=== PASSAGE PROVIDED ===
While still at Davis he successfully sued the California Aggie for improperly firing him. He was fired for "enraging members of the opposition" as the conservative columnist while John Green had advocated for a communist revolution as the liberal columnist. In 2004 he publicly advised the ASUCD government that it was not legal for them to endorse candidates, to which they foolishly responded that yes it was and continued to do so. Since then the IRS has gotten involved and informed the ASUCD government that "no really that's totally illegal" (paraphrased). This situation has come to be known as "Lamargate."
===
### TASK
Rewrite the paragraph of the passage about the California Aggie lawsuit that begins "While still at Davis" as a short bulleted list that keeps its main facts. The lines after this passage are separate material.
=== DATA PROVIDED ===
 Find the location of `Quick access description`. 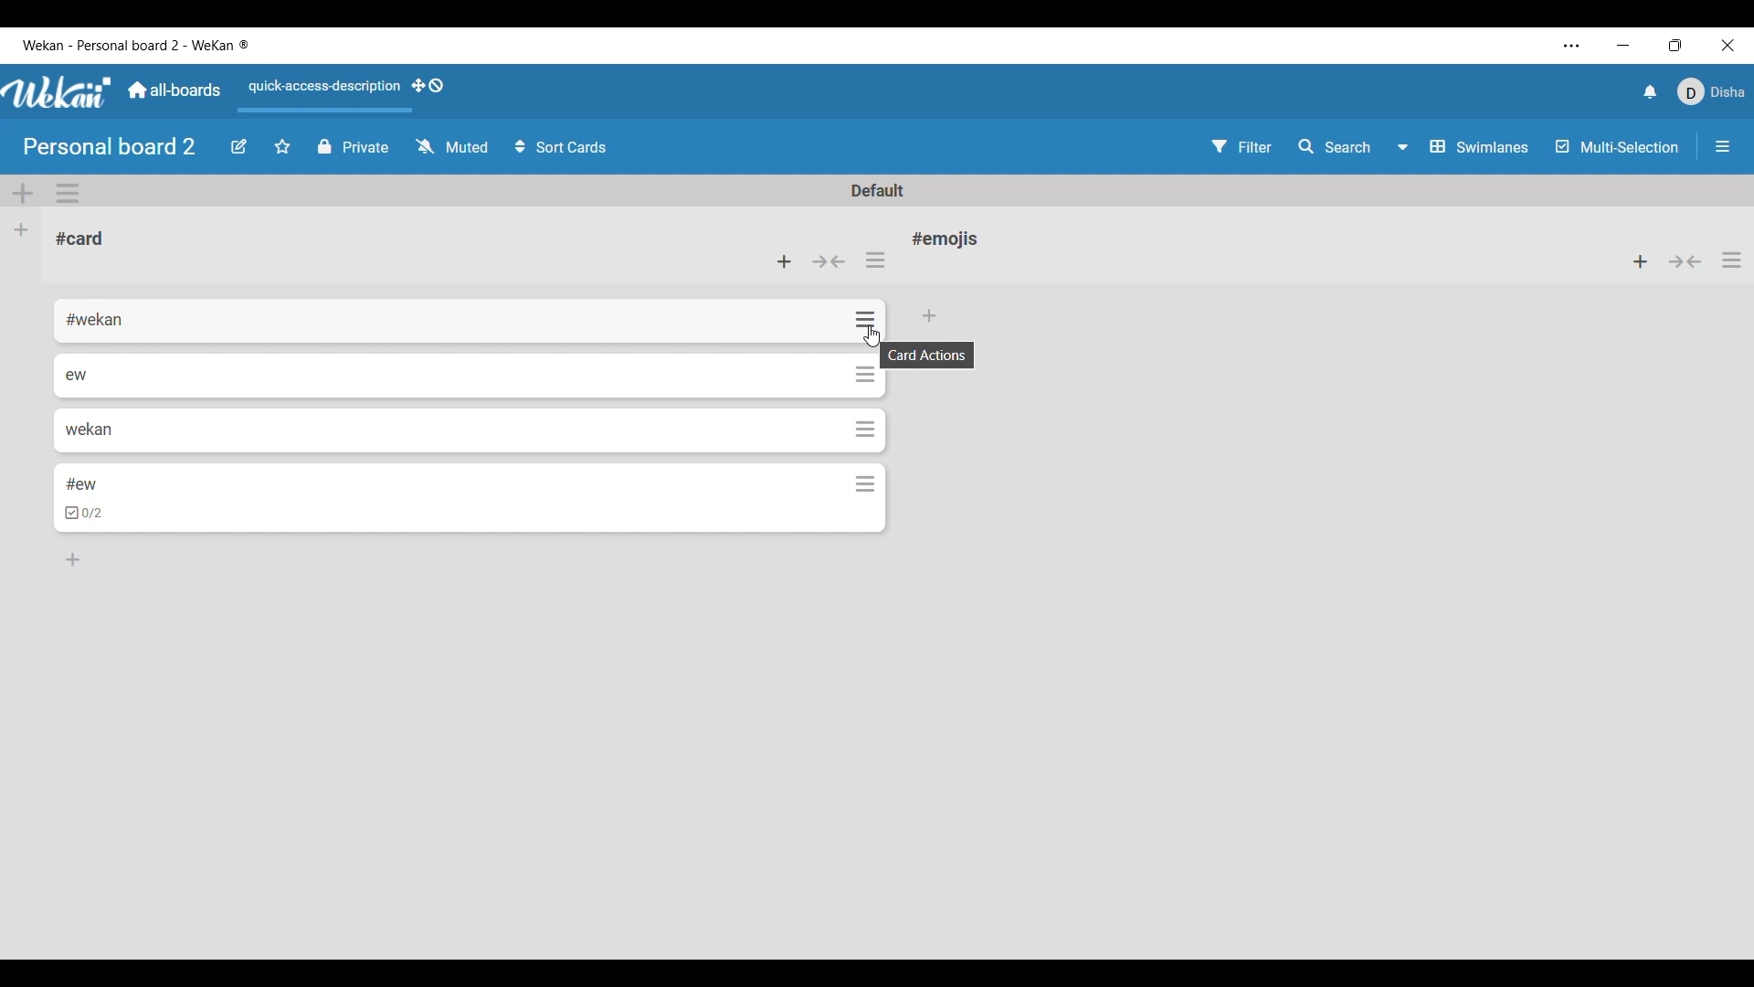

Quick access description is located at coordinates (322, 87).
===
### WRITTEN REPLY
- While at Davis, he successfully sued the California Aggie for firing him improperly.
- As its conservative columnist, he was fired for "enraging members of the opposition," while the liberal columnist, John Green, had advocated a communist revolution.
- In 2004 he publicly advised the ASUCD government that endorsing candidates was not legal. It answered that it was legal and kept endorsing them.
- The IRS has since told the ASUCD government that the practice is illegal.
- The situation is known as "Lamargate."